++++ ENTRIES PROVIDED ++++

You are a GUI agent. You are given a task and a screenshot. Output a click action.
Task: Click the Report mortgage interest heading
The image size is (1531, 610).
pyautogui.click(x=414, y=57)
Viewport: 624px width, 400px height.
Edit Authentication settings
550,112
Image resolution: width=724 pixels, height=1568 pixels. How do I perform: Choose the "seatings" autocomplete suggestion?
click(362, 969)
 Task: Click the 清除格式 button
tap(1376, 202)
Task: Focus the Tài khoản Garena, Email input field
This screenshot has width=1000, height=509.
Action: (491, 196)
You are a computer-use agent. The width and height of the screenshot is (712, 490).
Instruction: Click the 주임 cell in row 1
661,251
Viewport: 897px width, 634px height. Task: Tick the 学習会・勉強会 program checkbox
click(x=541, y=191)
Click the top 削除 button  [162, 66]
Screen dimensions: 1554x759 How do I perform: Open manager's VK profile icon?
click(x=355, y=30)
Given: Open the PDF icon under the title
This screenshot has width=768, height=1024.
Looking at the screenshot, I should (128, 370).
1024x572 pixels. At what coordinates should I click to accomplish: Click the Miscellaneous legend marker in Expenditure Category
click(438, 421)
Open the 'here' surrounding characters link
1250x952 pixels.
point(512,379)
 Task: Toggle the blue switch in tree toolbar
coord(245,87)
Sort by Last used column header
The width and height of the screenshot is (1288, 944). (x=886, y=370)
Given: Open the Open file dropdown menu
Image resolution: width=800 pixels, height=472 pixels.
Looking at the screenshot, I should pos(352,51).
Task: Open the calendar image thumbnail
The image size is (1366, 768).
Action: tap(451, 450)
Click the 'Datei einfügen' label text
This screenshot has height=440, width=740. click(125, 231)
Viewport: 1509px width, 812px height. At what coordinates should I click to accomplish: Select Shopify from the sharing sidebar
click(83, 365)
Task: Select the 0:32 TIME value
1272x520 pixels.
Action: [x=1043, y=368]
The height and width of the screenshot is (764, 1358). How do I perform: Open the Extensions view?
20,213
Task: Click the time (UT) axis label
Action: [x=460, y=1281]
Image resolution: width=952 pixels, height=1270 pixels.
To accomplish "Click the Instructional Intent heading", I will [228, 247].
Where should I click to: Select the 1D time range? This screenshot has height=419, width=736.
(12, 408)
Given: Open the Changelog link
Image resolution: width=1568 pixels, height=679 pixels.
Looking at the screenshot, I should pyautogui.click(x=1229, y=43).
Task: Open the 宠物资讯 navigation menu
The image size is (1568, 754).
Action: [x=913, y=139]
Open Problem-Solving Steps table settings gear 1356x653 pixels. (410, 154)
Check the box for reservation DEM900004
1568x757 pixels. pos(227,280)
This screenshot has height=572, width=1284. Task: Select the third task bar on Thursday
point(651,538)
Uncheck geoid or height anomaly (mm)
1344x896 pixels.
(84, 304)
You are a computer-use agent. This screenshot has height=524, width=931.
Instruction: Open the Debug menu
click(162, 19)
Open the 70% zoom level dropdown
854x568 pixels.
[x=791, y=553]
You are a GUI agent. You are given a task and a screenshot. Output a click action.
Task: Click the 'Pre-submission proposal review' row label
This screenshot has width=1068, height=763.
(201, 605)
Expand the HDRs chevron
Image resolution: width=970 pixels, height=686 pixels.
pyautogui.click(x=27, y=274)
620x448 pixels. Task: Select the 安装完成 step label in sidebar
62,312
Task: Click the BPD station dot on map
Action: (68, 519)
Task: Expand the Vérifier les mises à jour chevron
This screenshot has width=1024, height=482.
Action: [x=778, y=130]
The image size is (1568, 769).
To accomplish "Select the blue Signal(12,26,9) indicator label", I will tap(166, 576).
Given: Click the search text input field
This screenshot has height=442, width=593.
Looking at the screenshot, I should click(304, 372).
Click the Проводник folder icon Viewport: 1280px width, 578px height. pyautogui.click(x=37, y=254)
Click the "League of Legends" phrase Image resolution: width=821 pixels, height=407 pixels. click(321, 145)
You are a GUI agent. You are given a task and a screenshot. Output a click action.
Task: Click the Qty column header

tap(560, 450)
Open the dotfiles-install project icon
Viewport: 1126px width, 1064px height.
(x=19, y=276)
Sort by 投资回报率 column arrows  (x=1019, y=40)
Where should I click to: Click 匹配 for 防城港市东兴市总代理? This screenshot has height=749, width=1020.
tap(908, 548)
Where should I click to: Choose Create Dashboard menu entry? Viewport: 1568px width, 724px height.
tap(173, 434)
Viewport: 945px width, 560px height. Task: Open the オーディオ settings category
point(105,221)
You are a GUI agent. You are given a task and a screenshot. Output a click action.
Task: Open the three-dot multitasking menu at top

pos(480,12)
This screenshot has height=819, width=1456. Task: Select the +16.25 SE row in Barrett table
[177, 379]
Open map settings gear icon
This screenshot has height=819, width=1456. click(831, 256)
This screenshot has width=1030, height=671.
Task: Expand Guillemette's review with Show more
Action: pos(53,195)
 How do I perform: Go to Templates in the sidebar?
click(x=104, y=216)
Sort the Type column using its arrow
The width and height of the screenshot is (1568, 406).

++++

DIRECTIVE
Rewrite the data above with every instance of "GUI agent" changed to "screen assistant" and nothing else altered.

COMPLETE ANSWER
You are a screen assistant. You are given a task and a screenshot. Output a click action.
Task: Click the Report mortgage interest heading
The image size is (1531, 610).
pyautogui.click(x=414, y=57)
Viewport: 624px width, 400px height.
Edit Authentication settings
550,112
Image resolution: width=724 pixels, height=1568 pixels. How do I perform: Choose the "seatings" autocomplete suggestion?
click(362, 969)
 Task: Click the 清除格式 button
tap(1376, 202)
Task: Focus the Tài khoản Garena, Email input field
This screenshot has width=1000, height=509.
Action: (491, 196)
You are a computer-use agent. The width and height of the screenshot is (712, 490).
Instruction: Click the 주임 cell in row 1
661,251
Viewport: 897px width, 634px height. Task: Tick the 学習会・勉強会 program checkbox
click(x=541, y=191)
Click the top 削除 button  [162, 66]
Screen dimensions: 1554x759 How do I perform: Open manager's VK profile icon?
click(x=355, y=30)
Given: Open the PDF icon under the title
This screenshot has width=768, height=1024.
Looking at the screenshot, I should (128, 370).
1024x572 pixels. At what coordinates should I click to accomplish: Click the Miscellaneous legend marker in Expenditure Category
click(438, 421)
Open the 'here' surrounding characters link
1250x952 pixels.
point(512,379)
 Task: Toggle the blue switch in tree toolbar
coord(245,87)
Sort by Last used column header
The width and height of the screenshot is (1288, 944). (x=886, y=370)
Given: Open the Open file dropdown menu
Image resolution: width=800 pixels, height=472 pixels.
Looking at the screenshot, I should pos(352,51).
Task: Open the calendar image thumbnail
The image size is (1366, 768).
Action: tap(451, 450)
Click the 'Datei einfügen' label text
This screenshot has height=440, width=740. click(125, 231)
Viewport: 1509px width, 812px height. At what coordinates should I click to accomplish: Select Shopify from the sharing sidebar
click(83, 365)
Task: Select the 0:32 TIME value
1272x520 pixels.
Action: [x=1043, y=368]
The height and width of the screenshot is (764, 1358). How do I perform: Open the Extensions view?
20,213
Task: Click the time (UT) axis label
Action: [x=460, y=1281]
Image resolution: width=952 pixels, height=1270 pixels.
To accomplish "Click the Instructional Intent heading", I will [228, 247].
Where should I click to: Select the 1D time range? This screenshot has height=419, width=736.
(12, 408)
Given: Open the Changelog link
Image resolution: width=1568 pixels, height=679 pixels.
Looking at the screenshot, I should pyautogui.click(x=1229, y=43).
Task: Open the 宠物资讯 navigation menu
The image size is (1568, 754).
Action: [x=913, y=139]
Open Problem-Solving Steps table settings gear 1356x653 pixels. (410, 154)
Check the box for reservation DEM900004
1568x757 pixels. pos(227,280)
This screenshot has height=572, width=1284. Task: Select the third task bar on Thursday
point(651,538)
Uncheck geoid or height anomaly (mm)
1344x896 pixels.
(84, 304)
You are a computer-use agent. This screenshot has height=524, width=931.
Instruction: Open the Debug menu
click(162, 19)
Open the 70% zoom level dropdown
854x568 pixels.
[x=791, y=553]
You are a screen assistant. You are given a task and a screenshot. Output a click action.
Task: Click the 'Pre-submission proposal review' row label
This screenshot has width=1068, height=763.
(201, 605)
Expand the HDRs chevron
Image resolution: width=970 pixels, height=686 pixels.
pyautogui.click(x=27, y=274)
620x448 pixels. Task: Select the 安装完成 step label in sidebar
62,312
Task: Click the BPD station dot on map
Action: (68, 519)
Task: Expand the Vérifier les mises à jour chevron
This screenshot has width=1024, height=482.
Action: [x=778, y=130]
The image size is (1568, 769).
To accomplish "Select the blue Signal(12,26,9) indicator label", I will tap(166, 576).
Given: Click the search text input field
This screenshot has height=442, width=593.
Looking at the screenshot, I should click(304, 372).
Click the Проводник folder icon Viewport: 1280px width, 578px height. pyautogui.click(x=37, y=254)
Click the "League of Legends" phrase Image resolution: width=821 pixels, height=407 pixels. click(321, 145)
You are a screen assistant. You are given a task and a screenshot. Output a click action.
Task: Click the Qty column header

tap(560, 450)
Open the dotfiles-install project icon
Viewport: 1126px width, 1064px height.
(x=19, y=276)
Sort by 投资回报率 column arrows  (x=1019, y=40)
Where should I click to: Click 匹配 for 防城港市东兴市总代理? This screenshot has height=749, width=1020.
tap(908, 548)
Where should I click to: Choose Create Dashboard menu entry? Viewport: 1568px width, 724px height.
tap(173, 434)
Viewport: 945px width, 560px height. Task: Open the オーディオ settings category
point(105,221)
You are a screen assistant. You are given a task and a screenshot. Output a click action.
Task: Open the three-dot multitasking menu at top

pos(480,12)
This screenshot has height=819, width=1456. Task: Select the +16.25 SE row in Barrett table
[177, 379]
Open map settings gear icon
This screenshot has height=819, width=1456. click(831, 256)
This screenshot has width=1030, height=671.
Task: Expand Guillemette's review with Show more
Action: pos(53,195)
 How do I perform: Go to Templates in the sidebar?
click(x=104, y=216)
Sort the Type column using its arrow
The width and height of the screenshot is (1568, 406).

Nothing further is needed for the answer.